Arch. argent. pediatr. vol.116 no.6 Buenos Aires dic. 2018 


Results of the National Program for the Prevention of Blindness in Childhood by Retinopathy of Prematurity in Argentina (2004-2016)


Ernesto Alda, M.D., Celia C. Lomuto, M.D., Alicia M. Benítez, M.D.,Liliana Bouzas, M.D., Marina Brussa, M.D., Adriana Cattaino, M.D., N. Alejandro Dinerstein, M.D., Norma Erpen, B.S., Lidia Galina, M.D., Celeste Mansilla, M.D., Silvia Marinaro, M.D., Ana Quiroga, B.S., Gabriela Saidman, M.D., Celia Sánchez, M.D., Teresa Sepúlveda, M.D., and Patricia Visintin, M.D.

E-mail address: Ernesto Alda, M.D.:

Funding: Ministry of Health, United Nations International Children's Emergency Fund (UNICEF), Pan American Health Organization (PAHO)/World Health Organization (WHO).

Conflict of interest: None.

Received: 2-28-2018
Accepted: 5-28-2018

ROP Argentina Group: Collaborative, multicenter task force for the prevention of blindness in childhood due to retinopathy of prematurity (ROP).

National Board of Maternity, Childhood, and Adolescence (Dirección de Maternidad, Infancia y Adolescencia, DINAMIA), National Ministry of Health of Argentina, Autonomous City of Buenos Aires, Argentina.

Participating societies: Argentine Society of Pediatrics (Sociedad Argentina de Pediatría, SAP), Committee for Fetal and Neonatal Studies (Comité de EstudiosFeto-neonatales, CEFEN).
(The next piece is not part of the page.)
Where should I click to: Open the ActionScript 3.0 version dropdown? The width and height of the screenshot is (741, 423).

Argentine Council of Ophthalmology (Consejo Argentino de Oftalmología, CAO). Argentine Society of Pediatric Ophthalmology (Sociedad Argentina de Oftalmología Infantil, SAOI).
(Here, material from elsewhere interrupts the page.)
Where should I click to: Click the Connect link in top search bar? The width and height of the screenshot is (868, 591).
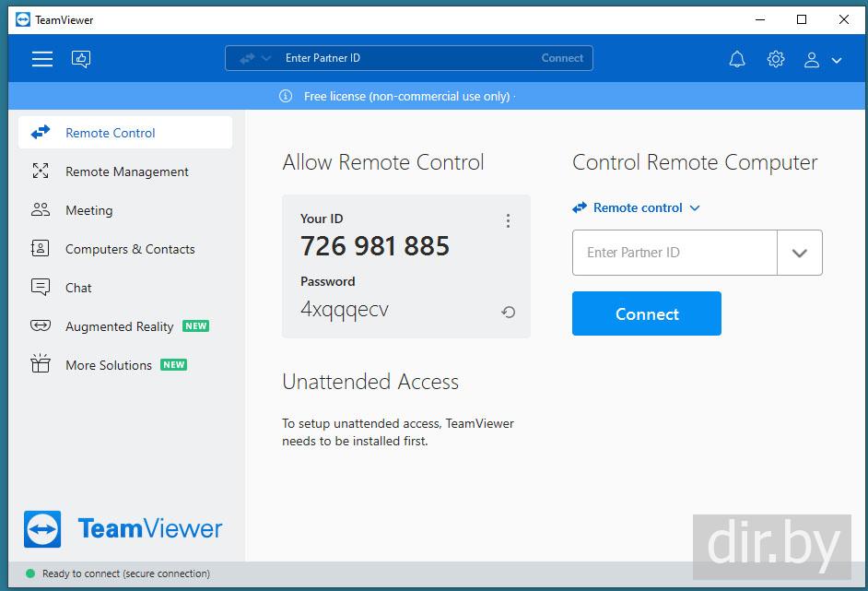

Introduction. The ROP Argentina Group was created in 2003 and is responsible for the National Program for the Prevention of Blindness in Childhood by Retinopathy of Prematurity (ROP) in Argentina.
Objectives. To describe the program implementation and results achieved in relation to ROP care in terms of effectiveness, access, and quality (2004-2016).
Population and methods. Descriptive, retrospective study with a dynamic cohort carried out in facilities that are part of the registry. Eligible population: All preterm newborn infants with risk factors for ROP.
Results. Participating health care services increased from 14 to 98 and covered the 23 provinces and the Autonomous City of Buenos Aires. A total of 956 infants were born with < 1500 g in 2004 and 2739, in 2016. Of these, 22.7 % had some degree of ROP and 7.8 % required treatment (severe ROP). Vision screening exceeded 90 %, and treatments at the place of origin increased (57 %-92 %). The incidence of unusual cases is still high (17.3 % of treated cases), and missed opportunities are still recorded. The use of anti-angiogenic drugs trebled since 2011, when they started to be used.
Conclusions. Significant achievements were observed in terms of program representativeness, scope, and adherence, and also in relation to screening access and treatment at the place of origin; however, the incidence of ROP is still high. The persistence of unusual cases and missed opportunities evidences deficiencies in the quality of health care and outpatient followup and underlines the need to strengthen the program actions in relation to services.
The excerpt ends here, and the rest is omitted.